# Shifting the Registered Office from One State to Another
A company can change most things about itself by a special resolution alone. Shifting the registered office across State boundaries is the major exception — it touches the jurisdiction of two different Registrars of Companies and potentially the interests of creditors, so Parliament has layered an extra approval on top of the SR.
## The two-tier approval mechanism
1. Special Resolution of members (the usual MOA-alteration gate).
2. Central Government approval – this power has been delegated to the Regional Director (RD). The application is made in the prescribed form.
## What the RD examines before approving
The RD must be satisfied that at least one of the following is true:
- The alteration has the consent of creditors, debenture-holders and other persons concerned, or
- The company has made sufficient provision for the due discharge of all its debts and obligations, or
- Adequate security has been provided for such discharge.
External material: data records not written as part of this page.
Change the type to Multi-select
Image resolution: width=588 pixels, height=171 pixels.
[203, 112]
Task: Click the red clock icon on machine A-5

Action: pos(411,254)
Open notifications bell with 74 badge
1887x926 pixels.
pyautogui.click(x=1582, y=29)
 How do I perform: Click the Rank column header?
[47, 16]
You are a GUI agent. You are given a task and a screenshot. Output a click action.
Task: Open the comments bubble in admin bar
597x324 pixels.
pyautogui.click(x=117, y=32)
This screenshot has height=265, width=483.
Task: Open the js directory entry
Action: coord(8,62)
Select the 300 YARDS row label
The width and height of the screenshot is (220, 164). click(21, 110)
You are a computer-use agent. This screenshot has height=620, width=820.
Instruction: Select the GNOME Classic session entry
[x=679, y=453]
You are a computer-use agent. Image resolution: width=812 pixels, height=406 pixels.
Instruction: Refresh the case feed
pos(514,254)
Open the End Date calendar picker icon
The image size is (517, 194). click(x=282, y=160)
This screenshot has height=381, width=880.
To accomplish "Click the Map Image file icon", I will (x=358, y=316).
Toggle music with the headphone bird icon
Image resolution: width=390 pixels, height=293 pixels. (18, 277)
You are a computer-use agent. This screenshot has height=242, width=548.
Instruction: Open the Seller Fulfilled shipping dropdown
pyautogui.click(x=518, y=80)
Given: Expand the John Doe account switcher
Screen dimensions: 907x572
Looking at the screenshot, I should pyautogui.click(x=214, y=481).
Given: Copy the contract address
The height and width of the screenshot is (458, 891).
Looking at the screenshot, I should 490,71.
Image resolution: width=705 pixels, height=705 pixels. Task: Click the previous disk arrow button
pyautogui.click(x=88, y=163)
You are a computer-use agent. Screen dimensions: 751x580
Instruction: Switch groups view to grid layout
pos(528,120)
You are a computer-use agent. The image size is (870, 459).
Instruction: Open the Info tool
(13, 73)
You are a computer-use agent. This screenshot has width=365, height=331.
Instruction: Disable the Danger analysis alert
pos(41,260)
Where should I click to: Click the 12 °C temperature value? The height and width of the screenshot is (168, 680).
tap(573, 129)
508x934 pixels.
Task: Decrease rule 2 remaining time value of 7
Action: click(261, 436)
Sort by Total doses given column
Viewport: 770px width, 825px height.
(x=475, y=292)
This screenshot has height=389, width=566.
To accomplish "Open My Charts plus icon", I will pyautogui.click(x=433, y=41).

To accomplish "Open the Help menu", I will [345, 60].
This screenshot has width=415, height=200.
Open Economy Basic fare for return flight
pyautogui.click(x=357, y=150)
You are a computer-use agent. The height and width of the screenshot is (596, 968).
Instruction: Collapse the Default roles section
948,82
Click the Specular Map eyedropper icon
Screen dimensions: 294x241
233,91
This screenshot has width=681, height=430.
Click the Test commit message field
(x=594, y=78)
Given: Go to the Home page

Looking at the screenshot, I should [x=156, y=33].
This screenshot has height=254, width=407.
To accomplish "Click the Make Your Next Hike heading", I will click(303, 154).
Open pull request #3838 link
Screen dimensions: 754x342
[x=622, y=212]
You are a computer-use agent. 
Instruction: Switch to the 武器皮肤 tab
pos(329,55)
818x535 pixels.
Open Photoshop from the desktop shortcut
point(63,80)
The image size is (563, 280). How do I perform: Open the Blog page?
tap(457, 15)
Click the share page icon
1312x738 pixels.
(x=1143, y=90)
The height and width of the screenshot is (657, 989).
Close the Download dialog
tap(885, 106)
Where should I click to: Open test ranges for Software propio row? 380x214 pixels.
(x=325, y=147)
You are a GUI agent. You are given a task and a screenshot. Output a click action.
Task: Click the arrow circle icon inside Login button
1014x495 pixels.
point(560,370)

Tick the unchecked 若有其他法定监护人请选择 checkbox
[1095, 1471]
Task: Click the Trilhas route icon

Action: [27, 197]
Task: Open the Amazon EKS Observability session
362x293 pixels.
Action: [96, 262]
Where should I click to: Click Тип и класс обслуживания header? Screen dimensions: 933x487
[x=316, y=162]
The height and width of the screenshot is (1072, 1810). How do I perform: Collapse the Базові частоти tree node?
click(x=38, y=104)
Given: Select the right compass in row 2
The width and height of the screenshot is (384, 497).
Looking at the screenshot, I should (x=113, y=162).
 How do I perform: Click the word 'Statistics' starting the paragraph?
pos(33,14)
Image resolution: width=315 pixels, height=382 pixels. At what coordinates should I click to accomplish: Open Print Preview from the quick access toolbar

> Logic: creditors of State A trusted the company sitting in State A. Once it moves to State B, they may find litigation costlier. The Act protects them.
## Timeline you must remember
| Step | Time-limit |
|---|---|
| RD must dispose of the application | 60 days from filing |
| Filing of certified copy of RD's order with ROC of each State | within prescribed time |
| ROC of new State issues fresh Certificate of Incorporation | after registration |
## Filings with the Registrar (Sub-section 6)
For any alteration of MOA, the company must file with the ROC:
- The special resolution under sub-section (1); and
- The Central Government approval under sub-section (2) if the alteration changes the name of the company.
## The closing rule (Sub-section 11)
> No alteration has effect until it has been registered. Passing the SR is not enough; until the ROC enters it in the register, the change is legally inert.
## Special restriction for guarantee companies
In a company limited by guarantee not having share capital, any alteration of MOA that purports to give a non-member a right to share in the divisible profits is void. Only members can participate in divisible profits.